La plateforme « Chikaya Santé » a enregistré 764 réclamations en quatre jours, a annoncé le 21 avril le ministre de la Santé et de la Protection Sociale (MSPS), Amine Tehraoui, devant la Chambre des conseillers.
Ce niveau d’activité tranche avec la situation précédente. Avant son lancement, les réclamations ne dépassaient pas une dizaine par jour. L’outil semble répondre à une attente, avec des citoyens plus enclins à signaler les difficultés rencontrées dans les structures de santé.
Pensée comme un canal direct, la plateforme permet de déposer une réclamation et d’en suivre le traitement. Le dispositif repose sur un centre national d’écoute, appuyé par des solutions numériques destinées à structurer le suivi.
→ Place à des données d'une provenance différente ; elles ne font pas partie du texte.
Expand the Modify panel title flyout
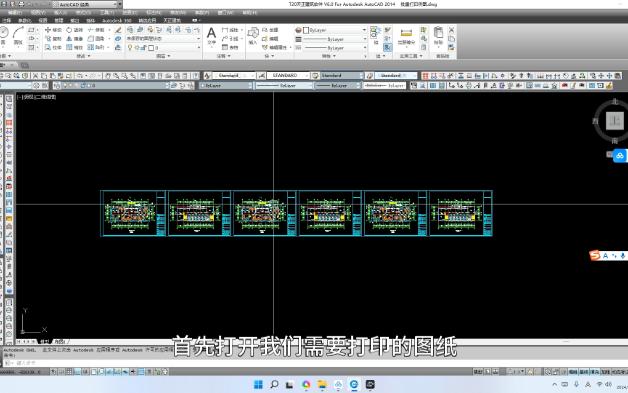The image size is (628, 393). point(83,56)
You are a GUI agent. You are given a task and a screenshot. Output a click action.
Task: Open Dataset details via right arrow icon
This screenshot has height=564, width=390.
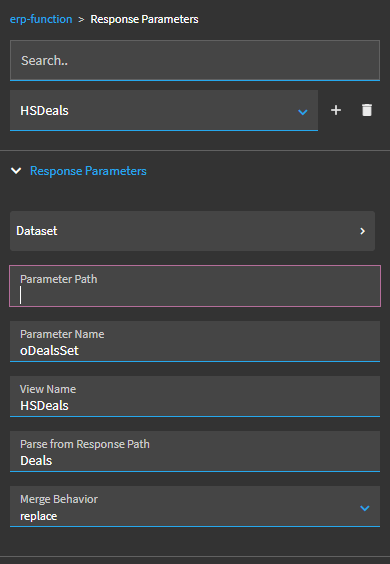click(363, 231)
Les mesures engagées dans les hôpitaux accompagnent ce dispositif. Les services d’urgence ont été réorganisés avec un tri des patients selon la gravité. Les équipes ont été renforcées par 531 professionnels de santé. Cette organisation vise à mieux orienter les cas et à réduire les délais d’attente.
L’offre hospitalière a été élargie avec la mise en service de 11 structures. Elles ont permis d’ajouter 1.777 lits. Selon le ministère, près de 14 millions de citoyens sont concernés. D’autres projets sont en cours, avec un objectif de 2.900 lits supplémentaires d’ici fin septembre 2026.
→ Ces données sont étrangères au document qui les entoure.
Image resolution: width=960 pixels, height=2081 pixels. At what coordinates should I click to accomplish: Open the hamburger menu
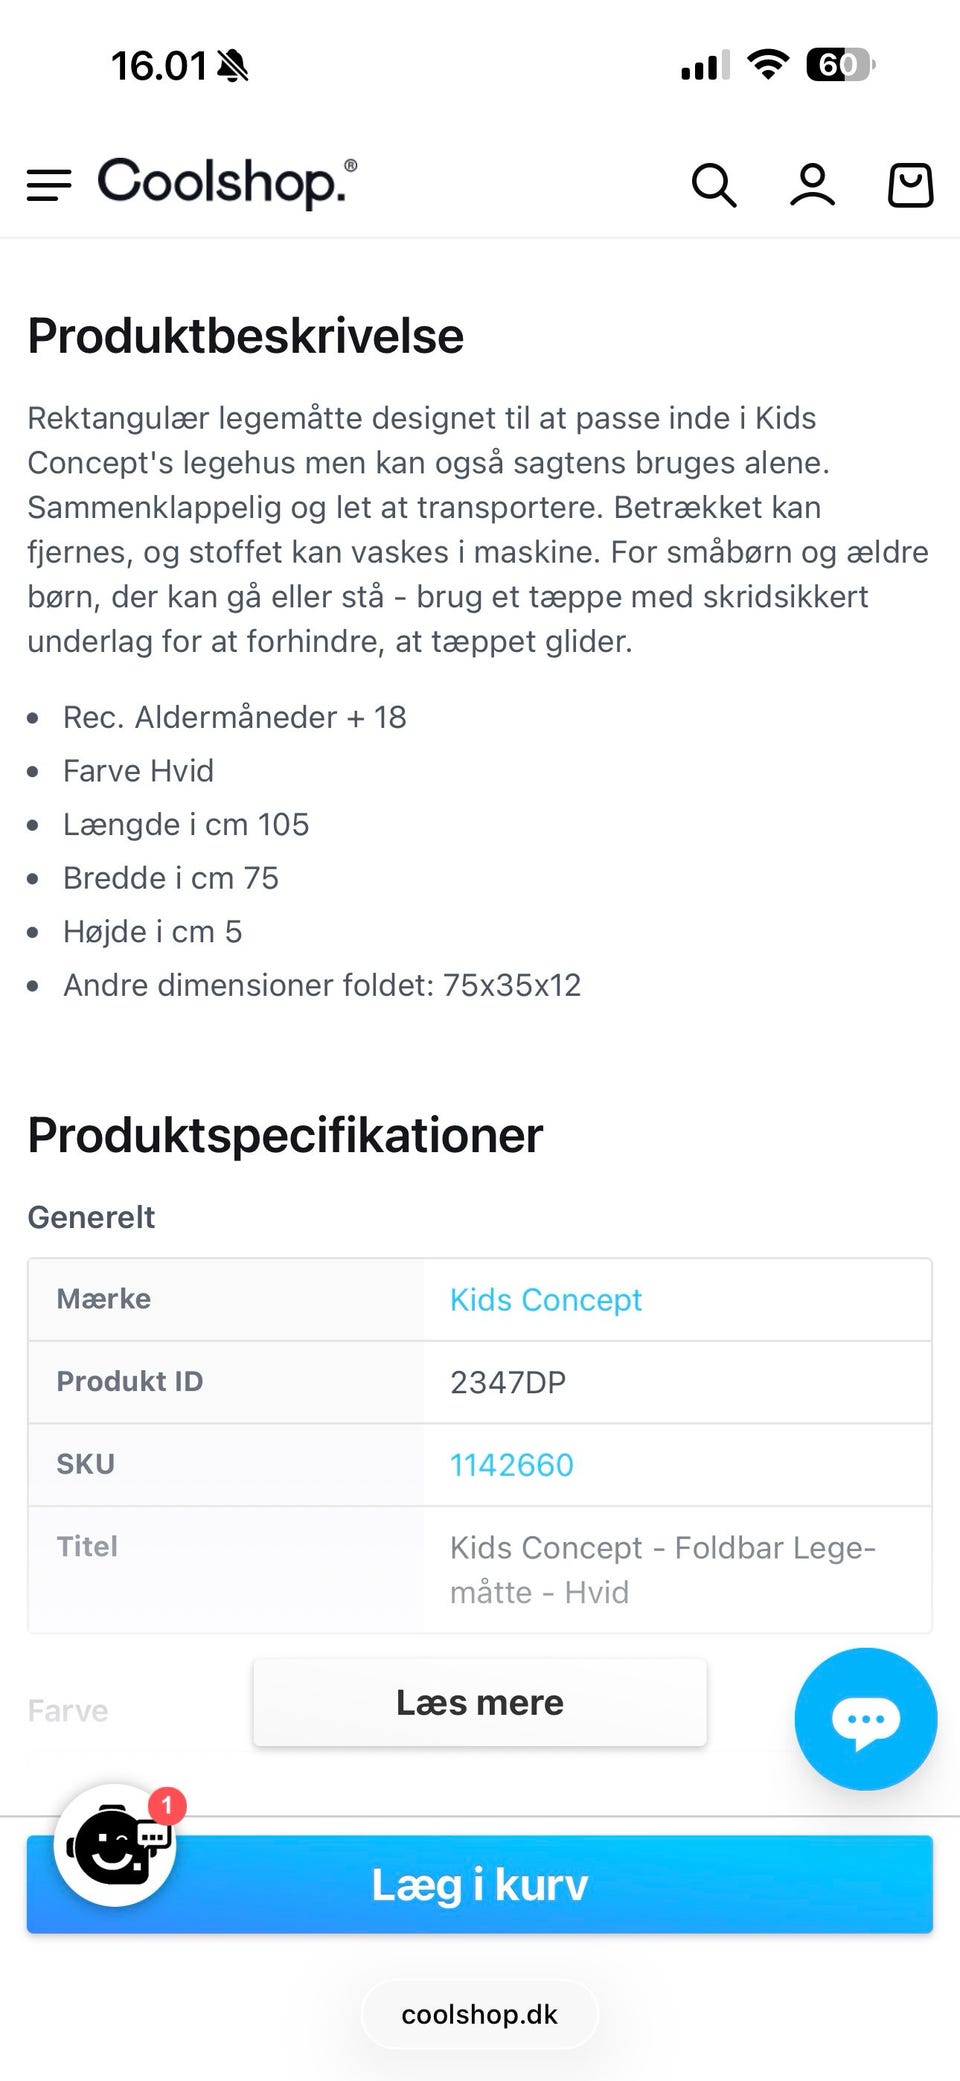coord(49,185)
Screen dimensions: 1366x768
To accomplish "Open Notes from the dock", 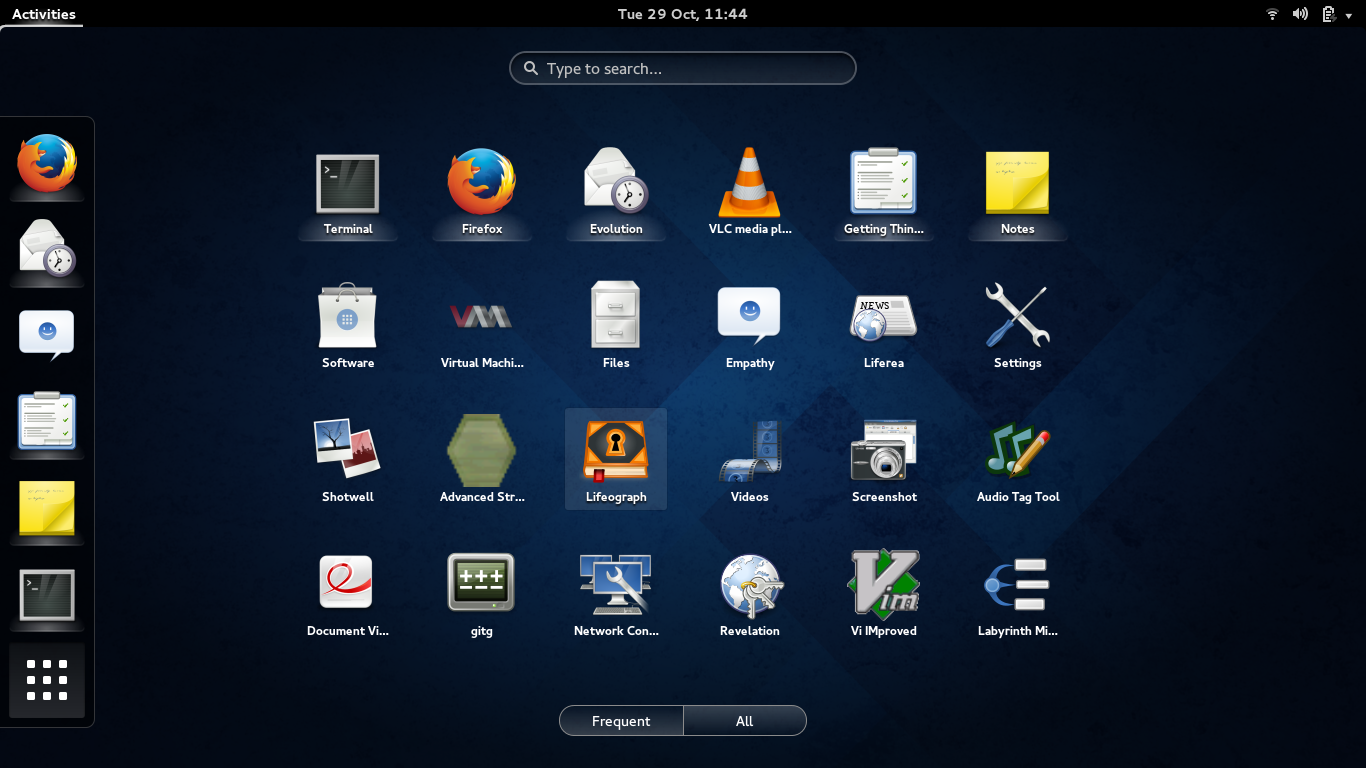I will [47, 513].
L’accueil des patients fait aussi l’objet d’ajustements. 182 unités d’assistance médico-sociale ont été créées pour orienter les usagers. Des assistants spécialisés ont été mobilisés pour faciliter les démarches et limiter les ruptures dans les parcours de soins.
Le ministère travaille en parallèle sur la prise en charge en amont de l’hôpital. Un modèle régional du SAMU est en cours de déploiement. Des ambulances équipées sont progressivement mises en circulation. Un système d’information permet de suivre les interventions en temps réel et d’améliorer la coordination.